Use this as a module
With the configuration files at the appropriate place, you can use this as a module to create powerful python scripts:
from digitalocean_ssh import DO
import sys
client = DO(True) # enable debugging
config_type = sys.argv[1] # must pass the configuration type as an argument, e.g. 'production'
config = client.get_config(config_type)
ssh_config = client.parse_ssh_config(config)
droplets = client.fetch_droplets(config)
print(droplets) # DO droplets with combined ip/tags/ssh config information
I want to use a different ssh key, not common
!
- Change the
keys.default.key
setting
I want to use a different ssh key per droplet tag!
- Change the
keys.tagToKey
setting and add in it entries like:
"control-center": {
"key": "cc_prv",
"priority": 7
},
"consul-server": {
"key": "cs_prv",
"priority": 6
},
"postgres-master": {
"key": "common",
"priority": 5
}
The final config will look like this:
{
"token": "DIGITAL_OCEAN_READ_ONLY_TOKEN_HERE",
"keys": {
"tagToKey": {
"control-center": {
"key": "cc_prv",
"priority": 7
},
"consul-server": {
"key": "cs_prv",
"priority": 6
},
"postgres-master": {
"key": "common",
"priority": 5
}
},
"default": {
"key": "common",
"priority": 0
}
},
"startMark": "# DO production",
"endMark": "# /DO production",
"hostPrefix": "do-prod-"
}
Important: A droplet can have more than 1 tag, that's why there's a field called priority
there.

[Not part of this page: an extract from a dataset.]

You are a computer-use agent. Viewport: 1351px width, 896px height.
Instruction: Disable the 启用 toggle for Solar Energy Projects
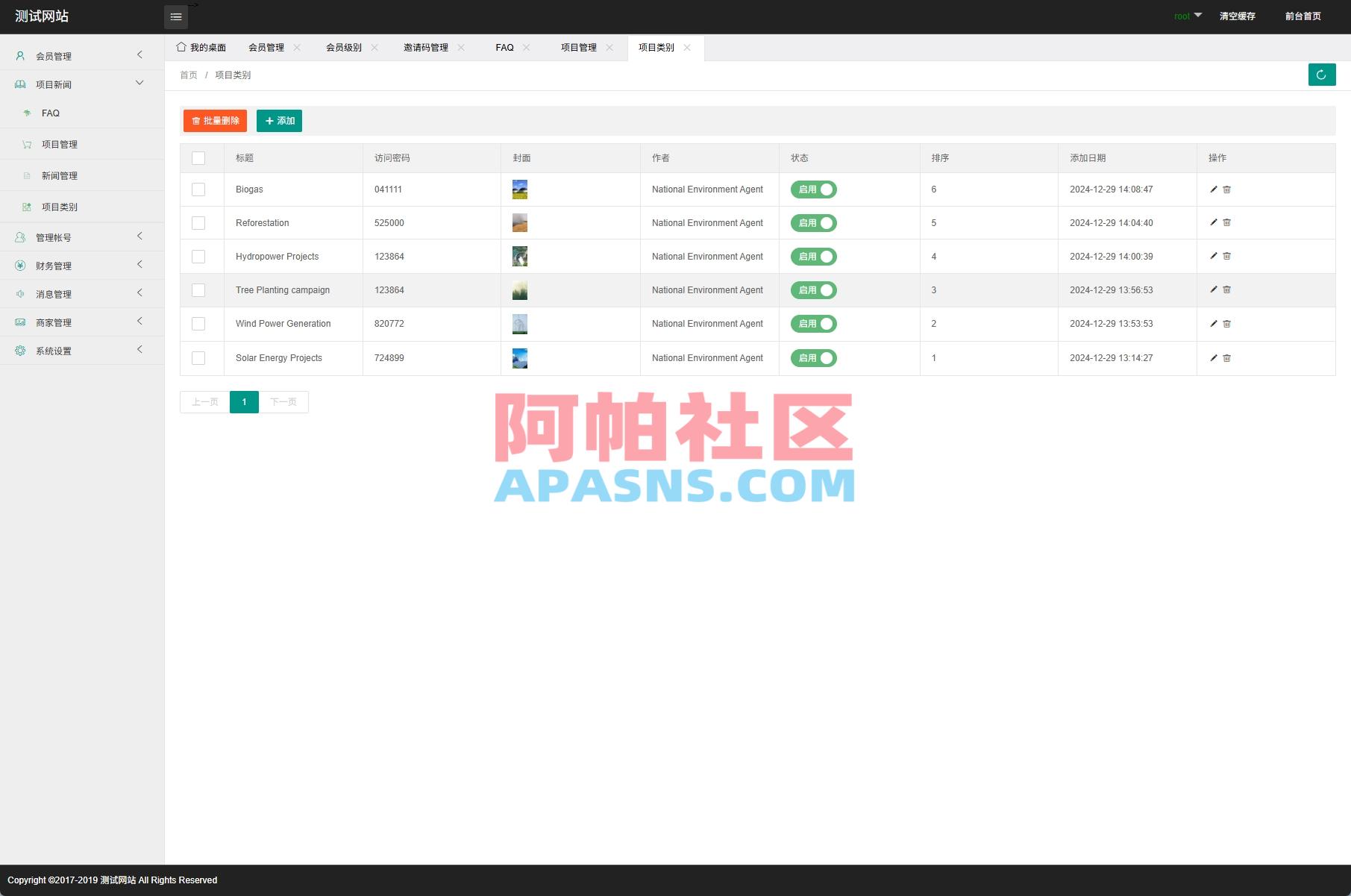813,357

In the above example, if a droplet has both the control-center
and consul-server
tags, it will use the key with the higher priority (here control-center
). If a droplet has no tags or its tags do not appear in tagToKey
, it will use the default key.
For the droplets that match a specific tag, now the Host
in the ssh config will have the name of the tag, not the droplet name:
# DO production
Host do-prod-control-center
# control-center1517024146
Hostname X.X.X.X
IdentityFile ~/.ssh/cc_prv
User user
Host do-prod-control-center2
# control-center1517027030
Hostname X.X.X.X
IdentityFile ~/.ssh/cc_prv
User user
... more entries
# /DO production
This is convenient for large environments where the droplet names are autogenerated
Note: The droplet name is still visible as a comment in the first line of each entry
Note: As shown in the above example, if 2 or more droplets share the same tag, an ascending number is appended to the Host
value.
Now you can see everything easily using ssh's tab completion, and connect anywhere:
$ ssh do-prod- <hit TAB key twice>
do-prod-control-center do-prod-mongodb do-prod-load-balancer do-prod-nodejs2 do-prod-postgres-slave do-prod-blog
do-prod-control-center2 do-prod-landing-page do-prod-nodejs do-prod-postgres-master do-prod-redis
I have production and testing and I work in 10 different companies!
Simply create different configuration files under ~/.config/python-digitalocean-ssh/
, one for each use case of yours, like production.json
and testing.json
. It will be useful to have a different hostPrefix
for each use case.
Also, add the different markings in your ssh config file, e.g.:
# DO production
# /DO production
# DO testing
# /DO testing
Now if you run
$ python3 -m digitalocean_ssh production
it will go on and read from production.json
and write in the corresponding marking inside your ssh config. And if you run
$ python3 -m digitalocean_ssh testing
it will go on and read from testing.json
and write in the corresponding marking.
Can I safely re-run the script any times I want?
Yes, provided that you haven't included any entries of yours between the markings you've specified in the configuration. Everything between the markings is deleted each time the script runs.